Stored items
###

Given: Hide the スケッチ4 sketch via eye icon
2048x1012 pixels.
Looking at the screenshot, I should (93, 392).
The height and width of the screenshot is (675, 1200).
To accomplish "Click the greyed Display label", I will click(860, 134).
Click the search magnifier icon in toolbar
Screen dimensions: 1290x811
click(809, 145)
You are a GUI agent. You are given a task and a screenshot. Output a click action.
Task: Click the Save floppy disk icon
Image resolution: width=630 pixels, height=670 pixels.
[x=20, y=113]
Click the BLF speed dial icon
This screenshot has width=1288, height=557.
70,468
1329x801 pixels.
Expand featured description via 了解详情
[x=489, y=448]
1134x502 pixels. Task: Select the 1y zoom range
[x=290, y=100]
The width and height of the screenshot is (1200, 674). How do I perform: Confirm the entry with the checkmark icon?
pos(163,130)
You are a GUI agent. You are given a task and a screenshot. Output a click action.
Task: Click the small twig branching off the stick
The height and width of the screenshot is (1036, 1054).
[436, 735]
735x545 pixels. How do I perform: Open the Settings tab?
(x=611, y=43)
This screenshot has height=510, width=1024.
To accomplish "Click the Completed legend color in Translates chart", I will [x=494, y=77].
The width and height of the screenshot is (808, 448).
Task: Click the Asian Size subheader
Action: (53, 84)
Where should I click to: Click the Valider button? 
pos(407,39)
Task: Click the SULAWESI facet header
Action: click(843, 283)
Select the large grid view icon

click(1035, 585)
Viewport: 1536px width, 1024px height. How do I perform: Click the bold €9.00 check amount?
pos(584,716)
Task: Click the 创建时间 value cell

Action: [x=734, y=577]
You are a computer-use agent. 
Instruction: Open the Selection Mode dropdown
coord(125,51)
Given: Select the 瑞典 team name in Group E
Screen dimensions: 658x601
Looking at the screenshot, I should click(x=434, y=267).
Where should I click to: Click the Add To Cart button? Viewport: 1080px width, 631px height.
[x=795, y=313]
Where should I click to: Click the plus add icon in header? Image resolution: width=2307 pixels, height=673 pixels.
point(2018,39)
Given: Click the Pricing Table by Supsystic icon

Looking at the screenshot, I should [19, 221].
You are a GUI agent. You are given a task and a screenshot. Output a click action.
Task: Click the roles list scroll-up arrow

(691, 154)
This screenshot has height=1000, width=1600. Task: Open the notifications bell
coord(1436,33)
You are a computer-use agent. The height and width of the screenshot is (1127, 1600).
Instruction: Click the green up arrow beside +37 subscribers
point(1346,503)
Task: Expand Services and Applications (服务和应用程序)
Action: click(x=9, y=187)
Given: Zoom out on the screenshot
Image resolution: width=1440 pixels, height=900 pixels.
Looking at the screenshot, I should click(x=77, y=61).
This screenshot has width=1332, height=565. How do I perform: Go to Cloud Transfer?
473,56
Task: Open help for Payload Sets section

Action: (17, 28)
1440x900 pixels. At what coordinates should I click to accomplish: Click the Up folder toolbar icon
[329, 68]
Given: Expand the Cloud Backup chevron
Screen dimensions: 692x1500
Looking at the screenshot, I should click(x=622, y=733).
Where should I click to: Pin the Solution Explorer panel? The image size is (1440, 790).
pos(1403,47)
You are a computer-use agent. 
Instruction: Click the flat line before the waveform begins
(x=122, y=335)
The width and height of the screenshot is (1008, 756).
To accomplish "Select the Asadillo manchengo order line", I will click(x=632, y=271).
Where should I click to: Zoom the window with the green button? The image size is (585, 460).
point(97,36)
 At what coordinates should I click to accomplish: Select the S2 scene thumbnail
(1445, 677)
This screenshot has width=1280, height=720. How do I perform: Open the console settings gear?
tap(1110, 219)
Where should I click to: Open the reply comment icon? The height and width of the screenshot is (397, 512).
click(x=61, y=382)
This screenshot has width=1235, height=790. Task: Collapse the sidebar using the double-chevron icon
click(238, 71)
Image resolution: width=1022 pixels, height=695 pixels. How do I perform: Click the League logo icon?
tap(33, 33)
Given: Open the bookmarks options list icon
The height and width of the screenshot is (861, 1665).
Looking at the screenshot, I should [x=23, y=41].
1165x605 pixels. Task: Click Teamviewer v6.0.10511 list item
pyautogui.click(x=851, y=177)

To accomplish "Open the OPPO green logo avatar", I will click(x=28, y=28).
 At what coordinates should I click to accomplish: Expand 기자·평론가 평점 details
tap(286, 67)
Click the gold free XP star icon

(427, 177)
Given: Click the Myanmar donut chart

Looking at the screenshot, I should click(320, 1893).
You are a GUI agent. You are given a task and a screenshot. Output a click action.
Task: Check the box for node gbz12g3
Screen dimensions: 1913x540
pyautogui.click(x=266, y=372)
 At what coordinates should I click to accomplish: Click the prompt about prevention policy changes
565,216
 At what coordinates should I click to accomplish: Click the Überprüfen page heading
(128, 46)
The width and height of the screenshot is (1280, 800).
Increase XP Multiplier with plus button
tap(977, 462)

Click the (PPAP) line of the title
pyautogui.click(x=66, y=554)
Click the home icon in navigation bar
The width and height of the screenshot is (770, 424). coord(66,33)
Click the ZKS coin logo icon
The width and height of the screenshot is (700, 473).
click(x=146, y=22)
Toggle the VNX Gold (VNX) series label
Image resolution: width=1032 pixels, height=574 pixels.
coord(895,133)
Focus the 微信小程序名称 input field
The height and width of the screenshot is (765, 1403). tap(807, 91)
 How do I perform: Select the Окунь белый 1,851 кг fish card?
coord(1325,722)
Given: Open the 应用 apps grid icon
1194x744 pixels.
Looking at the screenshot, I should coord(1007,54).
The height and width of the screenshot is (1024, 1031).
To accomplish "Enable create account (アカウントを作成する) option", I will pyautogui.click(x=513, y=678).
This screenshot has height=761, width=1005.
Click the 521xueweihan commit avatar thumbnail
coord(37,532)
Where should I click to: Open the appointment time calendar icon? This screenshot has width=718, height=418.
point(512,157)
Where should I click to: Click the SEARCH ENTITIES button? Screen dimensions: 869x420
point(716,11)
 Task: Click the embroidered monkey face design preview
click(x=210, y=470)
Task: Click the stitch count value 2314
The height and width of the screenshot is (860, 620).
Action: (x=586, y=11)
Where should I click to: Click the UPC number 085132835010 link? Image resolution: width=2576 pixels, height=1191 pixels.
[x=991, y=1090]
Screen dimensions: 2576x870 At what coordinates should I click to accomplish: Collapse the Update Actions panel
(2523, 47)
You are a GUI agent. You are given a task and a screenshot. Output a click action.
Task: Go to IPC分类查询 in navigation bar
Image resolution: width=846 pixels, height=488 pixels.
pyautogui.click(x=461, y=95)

###

**Your goal:** Your answer consists solely of the lines from the top of the records above through the line that contains "Task: Click the Save floppy disk icon", each echoed exactly.

**Task answer:**
Given: Hide the スケッチ4 sketch via eye icon
2048x1012 pixels.
Looking at the screenshot, I should (93, 392).
The height and width of the screenshot is (675, 1200).
To accomplish "Click the greyed Display label", I will click(860, 134).
Click the search magnifier icon in toolbar
Screen dimensions: 1290x811
click(809, 145)
You are a GUI agent. You are given a task and a screenshot. Output a click action.
Task: Click the Save floppy disk icon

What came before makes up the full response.